[MOVIE REVIEW]'Bewitching Attraction' delves into hypocritical human nature

It is just remarkable that a marketing company still promotes "Bewitching Attraction" (Yeogyosu-ui eunmilhan maeryeok) as a new Romantic Comedy, featuring Moon So-ri, an award-winning star known for her sophisticated and dedicated acting.

The film, a feature debut by Lee Ha, is not romantic. Nor is it comic in the way typical light-hearted Romantic Comedy entertains audiences. Despite the misleading marketing strategy, the movie is occasionally funny, and the director's disturbing and thought-provoking take on the hypocritical characters is, well, entertaining in a way.

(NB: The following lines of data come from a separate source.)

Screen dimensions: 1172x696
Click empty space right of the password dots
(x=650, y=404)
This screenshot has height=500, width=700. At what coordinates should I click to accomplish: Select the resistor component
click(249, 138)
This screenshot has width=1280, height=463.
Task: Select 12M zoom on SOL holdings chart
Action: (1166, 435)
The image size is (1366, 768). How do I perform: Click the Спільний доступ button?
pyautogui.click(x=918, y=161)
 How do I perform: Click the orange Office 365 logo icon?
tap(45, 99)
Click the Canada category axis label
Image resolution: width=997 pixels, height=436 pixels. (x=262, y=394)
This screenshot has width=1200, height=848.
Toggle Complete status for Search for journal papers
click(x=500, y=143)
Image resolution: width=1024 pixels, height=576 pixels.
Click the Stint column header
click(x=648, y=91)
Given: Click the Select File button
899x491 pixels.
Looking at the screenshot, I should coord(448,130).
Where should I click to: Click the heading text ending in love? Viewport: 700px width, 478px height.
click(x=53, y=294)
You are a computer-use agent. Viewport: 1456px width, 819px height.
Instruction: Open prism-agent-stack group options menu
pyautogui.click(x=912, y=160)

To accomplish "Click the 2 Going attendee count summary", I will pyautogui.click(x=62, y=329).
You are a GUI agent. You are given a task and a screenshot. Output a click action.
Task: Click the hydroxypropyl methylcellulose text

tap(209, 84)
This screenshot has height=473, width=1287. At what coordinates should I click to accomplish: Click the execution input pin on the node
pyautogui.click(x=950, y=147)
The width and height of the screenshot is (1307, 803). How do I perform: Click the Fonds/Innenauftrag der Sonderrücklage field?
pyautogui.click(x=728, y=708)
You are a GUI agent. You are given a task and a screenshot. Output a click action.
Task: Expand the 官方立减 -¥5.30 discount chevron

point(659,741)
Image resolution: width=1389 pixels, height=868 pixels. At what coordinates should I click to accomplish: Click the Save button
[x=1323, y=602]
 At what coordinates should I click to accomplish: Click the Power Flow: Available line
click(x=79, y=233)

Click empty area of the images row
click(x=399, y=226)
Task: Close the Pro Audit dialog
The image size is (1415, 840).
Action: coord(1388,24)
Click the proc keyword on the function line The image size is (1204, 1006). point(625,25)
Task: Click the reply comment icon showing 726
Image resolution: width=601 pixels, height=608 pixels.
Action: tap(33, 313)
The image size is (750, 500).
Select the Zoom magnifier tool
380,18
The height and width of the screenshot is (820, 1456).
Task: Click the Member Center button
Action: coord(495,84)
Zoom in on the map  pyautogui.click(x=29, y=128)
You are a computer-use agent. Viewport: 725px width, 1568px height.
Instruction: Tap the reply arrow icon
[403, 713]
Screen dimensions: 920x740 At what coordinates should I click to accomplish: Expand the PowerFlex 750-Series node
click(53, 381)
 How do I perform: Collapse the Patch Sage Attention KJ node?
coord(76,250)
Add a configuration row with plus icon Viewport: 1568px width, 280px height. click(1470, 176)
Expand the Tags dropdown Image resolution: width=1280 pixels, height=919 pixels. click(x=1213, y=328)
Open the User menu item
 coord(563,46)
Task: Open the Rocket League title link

Eun-suk (Moon So-ri) is a sexy professor in a rural university. But the character is not only voluptuous but also multilayered. She specializes in dye - the very cause of pollution - at the obscure school, but preaches the virtue of preserving the environment as an ardent green activist.

On the face of it, she seems arrogant and aloof. But she does not hide her sexual passion: she goes for casual yet passionate sex with a man she barely knows. Her talk is elegant at one point, but horribly vulgar at another. When she throws away trash quite naturally right after finishing her duty as the protector of the lake area, it's hard to miss the point put forward by the director. Eun-suk is a hypocrite; but who isn't in this dysfunctional society?

One of the interesting points is that Eun-suk is limping. She swaggers in a very suggestive way, as if the physical handicap is almost a plus. But there is no explanation, no flashback, no discreet talk by other characters, as far as her physical handicap is concerned.

What is openly described, though, is a group of men chasing after this foxy professor. Most of them are professors, and they have wives. But they do not disclose their desire for the female professor, almost worshipping her attractive features as the supreme value in the small community.

The movie throws subtle attacks on the complacent professor society of Korea. Unlike other countries, the Korean public bestows enormously high social status on professors without asking whether they are truly qualified or what they are actually doing (or, in better cases, studying).

Although there are many hard-working professors, it is widely known that equally many Korean professors do not study hard once they get the much-coveted position. Flaunting the lifelong job security, sizable income and high social respect, some professors just waste away time, as demonstrated by the pathetic characters in the movie.

The plot of this unsettling black comedy gains momentum when Eun-suk confronts Park Pil (Ji Jin-hee), a new professor whose official occupation is a cartoonist. When they first meet, they don't recognize each other. It is understandable. They had parted quite a long time ago, leaving behind their gloomy past.

The past, however, comes back to life when Eun-suk realizes that Park Pil's appearance could disrupt her otherwise cozy and comfy professor's life. Both were the so-called "yang-a-chi", a derogatory term for students who do some bad things instead of studying obediently.

It turns out that Eun-suk was a notorious yang-a-chi who did not hesitate to have sex with other boys when she was just a middle-school girl. And she was a girlfriend of Park Pil's older brother during a period that both have made great efforts to erase from their memory.

The movie's portrayal of the cruel past reflects the view that everyone has a secret he or she doesn't want to reveal to others. The movie, however, does not explain how such bad students have come a long way to grab the respectable professor's status. Such purported omission, which is also applied to Eun-suk's limping leg, is left for the imagination of the audiences, and since the movie is slow-paced, there is plenty of time to think about those intriguing aspects.

Moon So-ri's acting, including her full nudity in some scenes, is overwhelming impressive. Ji Jin-hee also reveals his extra potential by absorbing the character's superficial elements that clearly contradict his previous "nice and handsome guy" image. Anyway, the marketing slogan claiming this is a Romantic Comedy is as hypocritical as the movie's realistically pretentious characters.